BACKGROUND: The safety of front-line chemotherapies for the treatment of extensive stage small-cell lung cancer (ED-SCLC) is uncertain. We carried out a network meta-analysis to compare the toxicity of different therapies for ED-SCLC.

METHODS: We searched EMBASE, PubMed, CENTRAL and clinicaltrials.gov. We performed network meta-analysis on hematological (anemia, leukopenia, neutropenia, and thrombocytopenia) and non-hematological toxicities (diarrhea, infection, and nausea and vomiting).

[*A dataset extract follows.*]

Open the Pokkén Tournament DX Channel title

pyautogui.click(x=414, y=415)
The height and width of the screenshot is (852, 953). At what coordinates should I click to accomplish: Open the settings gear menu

RESULTS: Nine studies with 2317 patients were included. Etoposide with carboplatin (EC) was associated with a higher incidence of anemia (odds ratio [OR] 2.02, 95% confidence interval [CI] 1.13-3.63), leukopenia (OR 2.67, 95% CI 1.25-5.72), neutropenia (OR 12.08, 95% CI 2.13-68.66), and thrombocytopenia (OR 2.73, 95% CI 1.27-5.85) compared with irinotecan with carboplatin (IC). Similarly, etoposide with cisplatin (EP) was associated with a higher incidence of anemia (OR 1.70, 95% CI 1.13-2.56), leukopenia (OR 2.65, 95% CI 1.34-5.28), neutropenia (OR 5.70, 95% CI 2.93-11.10), and thrombocytopenia (OR 3.26, 95% CI 1.66-6.38) compared with irinotecan with cisplatin (IP). EC was associated with a lower incidence of diarrhea (OR 0.26, 95% CI 0.10-0.68) compared with IC, and EP was associated with a lower incidence of diarrhea (OR 0.09, 95% CI 0.03-0.25) and nausea and vomiting (OR 0.53, 95% CI 0.33-0.84) than IP.

CONCLUSIONS: Hematological toxicities were most common in EC-treated patients, while the lowest incidence occurred with IP treatment. The IP regimen was associated with the highest incidence of toxicities of the digestive tract, while the lowest incidence occurred with EC treatment.